---------- Exercise inputs
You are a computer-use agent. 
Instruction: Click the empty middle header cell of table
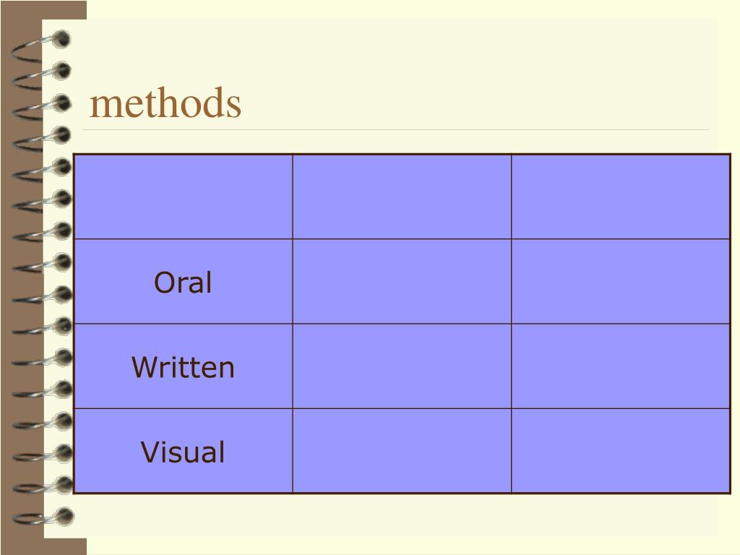point(402,197)
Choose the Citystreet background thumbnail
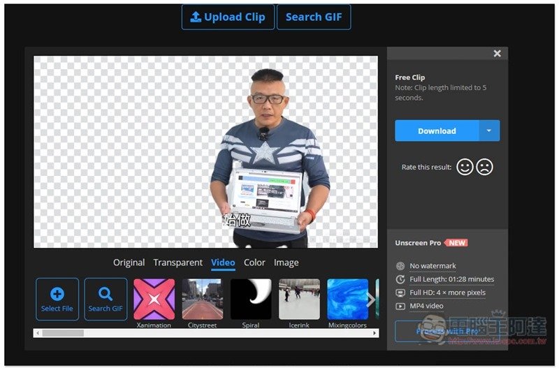The image size is (559, 370). pyautogui.click(x=202, y=299)
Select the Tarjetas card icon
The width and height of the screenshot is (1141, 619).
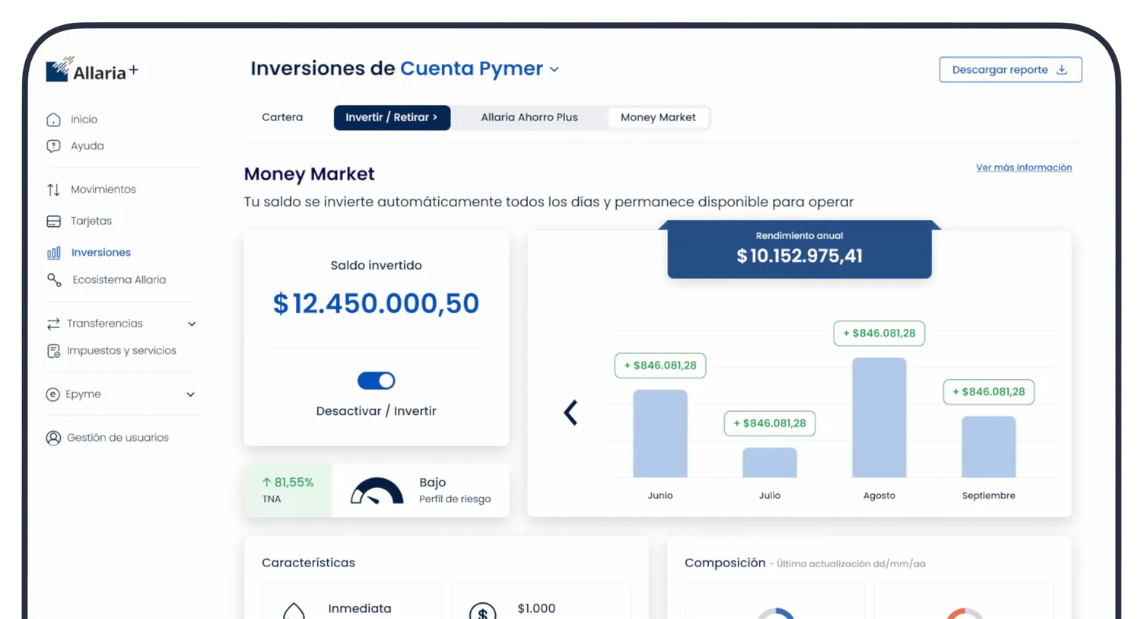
--------------------
* Task to complete: The whole listing above, word for word: repeat it with the pictures excluded.

* Reply to the exercise:
You are a computer-use agent. 
Instruction: Click the empty middle header cell of table
point(402,197)
Choose the Citystreet background thumbnail
The image size is (559, 370). pyautogui.click(x=202, y=299)
Select the Tarjetas card icon
The width and height of the screenshot is (1141, 619).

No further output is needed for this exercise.